In the Framingham Study, Bill’s case would be used to support the thesis that breaking a sweat at least three times a week may contribute to developing arthritis in the knee. That’s simply because the researchers sampled his activities at a misrepresentative point during that long time span.

Of course the counterargument is that, deep enough into adulthood, athletes tend to remain athletes, and non-athletes tend to remain non-athletes. That’s a fair point. But even so, lives change a lot over nine years. People marry. They divorce. They move to new homes. Their schedules change: the new job perhaps leaves less time for the daily walk. Their bodies change too: they may substitute easy hiking (no sweat) for running (lots of sweat).

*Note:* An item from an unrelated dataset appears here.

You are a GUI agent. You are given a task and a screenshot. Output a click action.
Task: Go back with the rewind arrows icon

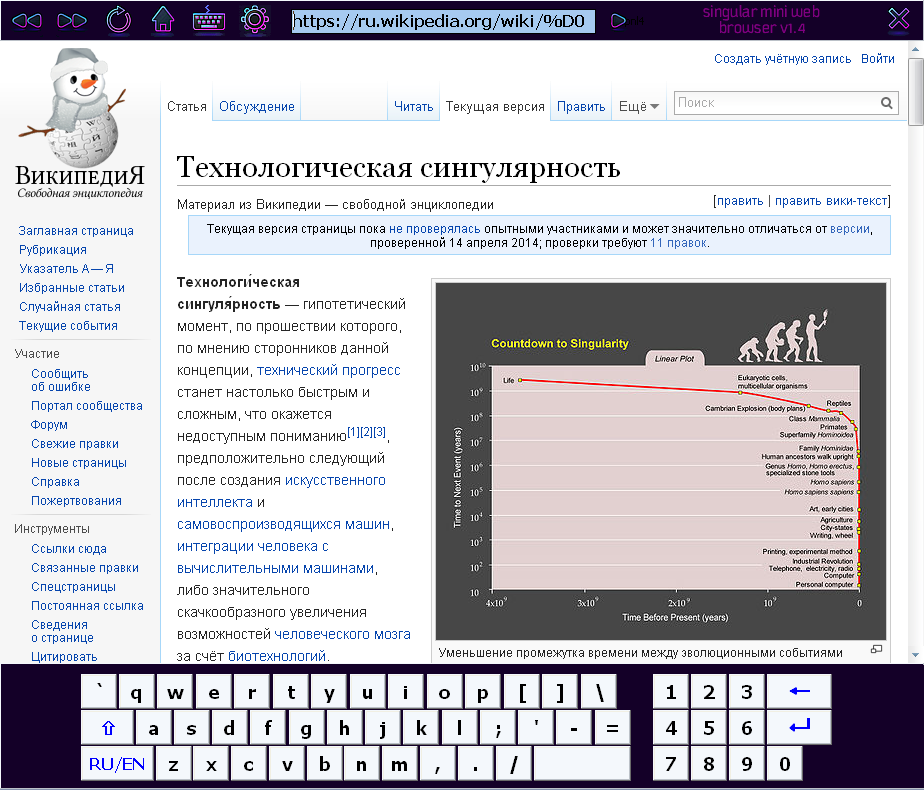click(x=27, y=21)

It wouldn’t be surprising if most of those Framingham Study subjects actually skipped through several different categories between their original and final X-rays. Over the nine years before my chronic knee pain began, I would have hopscotched through at least three. During that time I had periods of inactivity, mild activity, and lots of activity.

Surveying variable habits only once during a nine-year study seems problematic. Still, an even more fundamental issue overshadows that, I realized. The inescapable truth is, it’s almost impossible to design a good long-term study involving people that answers the question, “Does exercise help prevent knee osteoarthritis?”

A well-designed and well-executed investigation would allow a clean line to be drawn between cause and effect. In the real world, where human knees are attached to living, breathing people, that’s hard to do. To see why, start by considering a fictional experiment that successfully proves a certain (unexpected) cause and effect.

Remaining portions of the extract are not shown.